EL DERECHO DE LOS ESPÍRITUS
Al principio es cierto que fuimos algo molestas. Eso de aparecerle de noche, abriendo sigilosamente la puerta del armario, o saliendo de de debajo de su cama, o musitando su nombre levemente en la oscuridad de la habitación,... reconozco que no es lo más normal.
Pero del sobresalto preliminar, de los ahogados chillidos iniciales del temblor y del pestañeo que siempre acompaña nuestro descubrimiento, pronto mudó al sosiego, a la curiosidad y, finalmente, al afecto.
Noches enteras ha jugado con nosotras sumergidas en las tinieblas. Tardes llenas de alegría, en las que hablamos de nuestras cosas y de sus secretos.
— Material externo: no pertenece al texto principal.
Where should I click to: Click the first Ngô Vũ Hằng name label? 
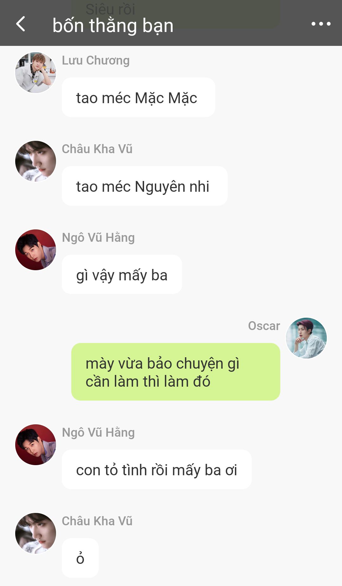coord(98,238)
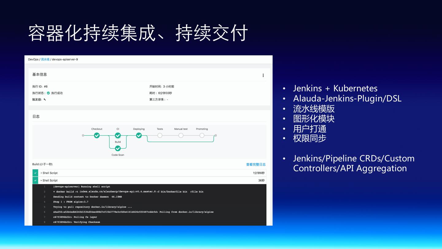The height and width of the screenshot is (249, 442).
Task: Open the three-dot menu in 基本信息 panel
Action: point(263,75)
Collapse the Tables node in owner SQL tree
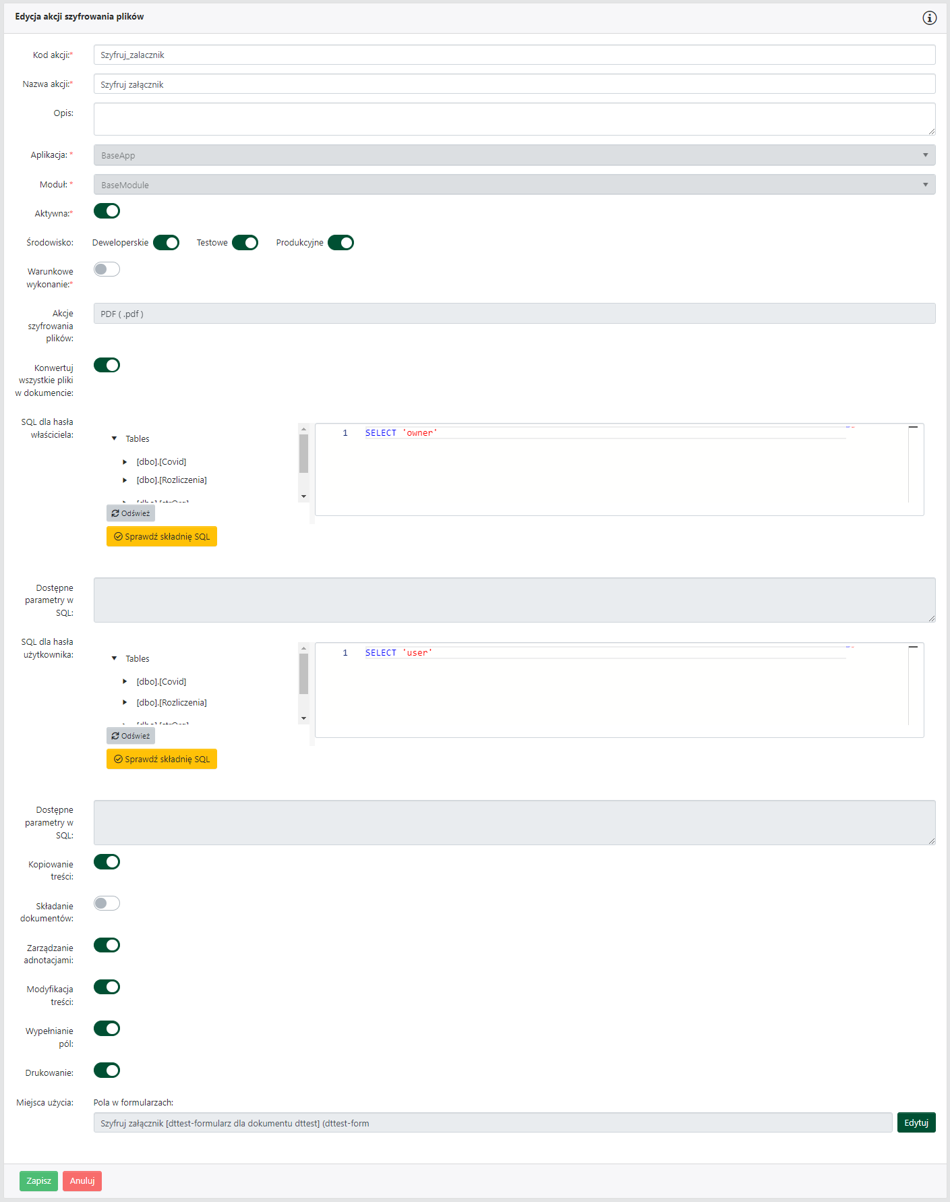Screen dimensions: 950x1202 coord(115,438)
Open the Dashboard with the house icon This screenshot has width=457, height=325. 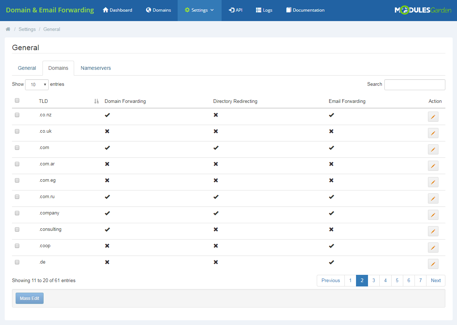[105, 10]
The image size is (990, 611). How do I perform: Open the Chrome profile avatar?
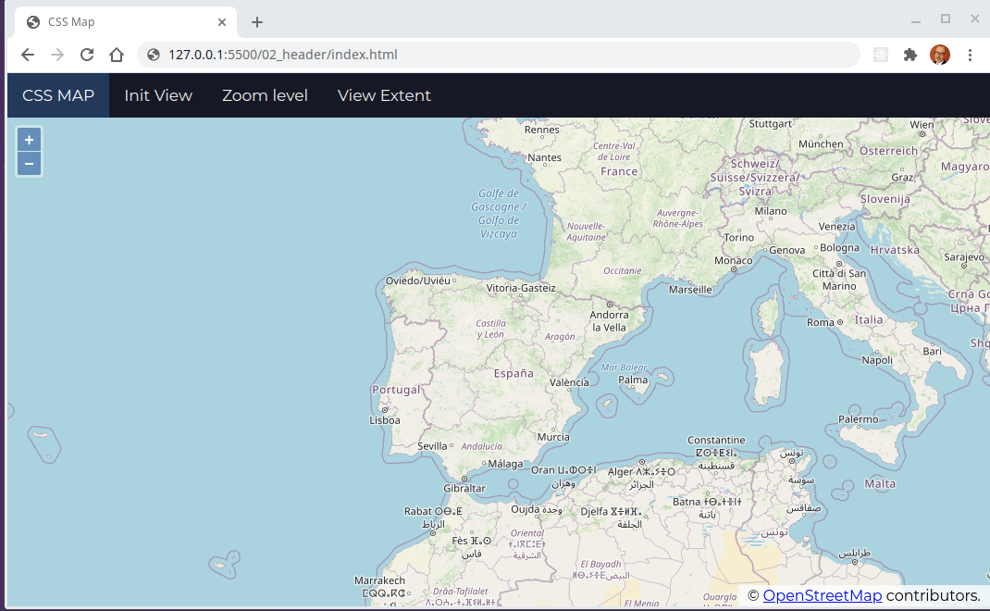[x=939, y=55]
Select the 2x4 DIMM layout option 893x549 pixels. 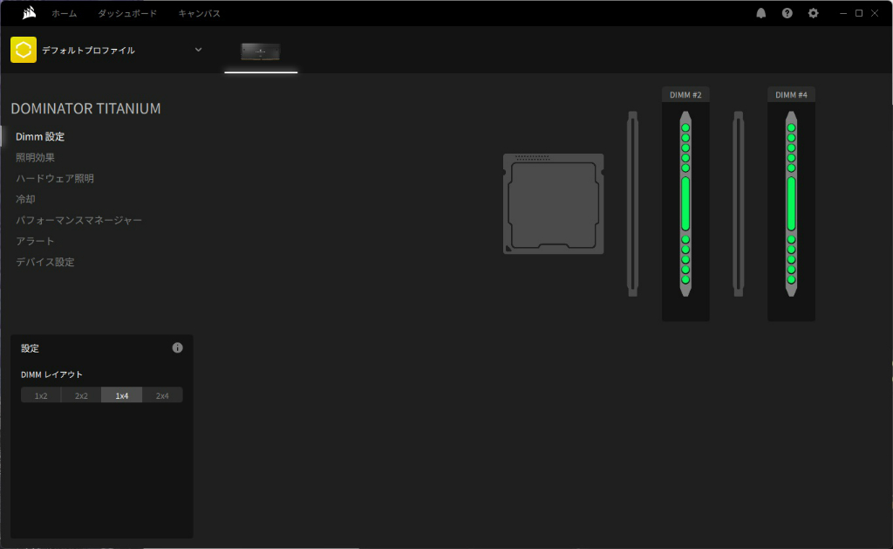pyautogui.click(x=162, y=395)
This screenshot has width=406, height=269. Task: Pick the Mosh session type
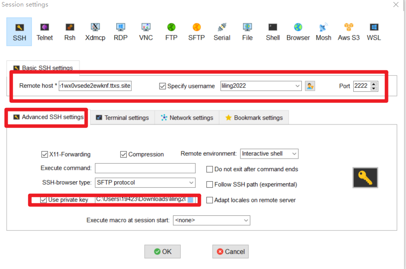pyautogui.click(x=323, y=32)
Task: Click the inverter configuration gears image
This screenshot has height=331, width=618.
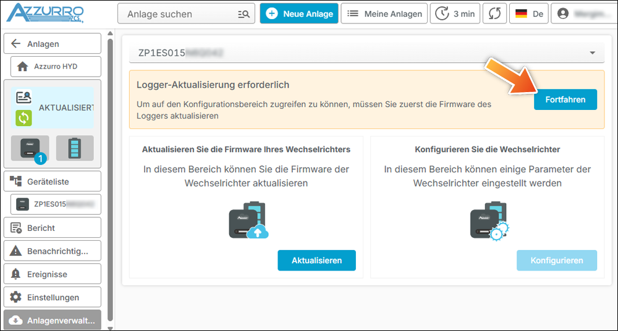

Han sido muchos años. Una amistad compartida forjada a través de la necesidad de entendernos. Ella nos adivina en el vacío y descubría nuestro frío aliento a muerte y nosotras realizábamos malabarismos con objetos con tal de entretenerla.
Pero todo ha cambiado desde aquel día en que nos preguntó como le quedaba aquel vestido azul mientras se miraba al espejo.
Y luego comenzó a escribir en su diario aquel nombre de forma reiterada. Mario... siempre Mario... y a pintar corazones rojos...
Y ahora apenas nos habla, ya no juega a encontrarnos en la oscuridad y nunca hay motivos para descubrirnos en la sorpresa...
Pues está claro... si quiere guerra, habrá guerra. ¿Quién es ese Mario para robárnosla? Era nuestra.
Tendremos que ir una noche a hacerle a él algunas visitas.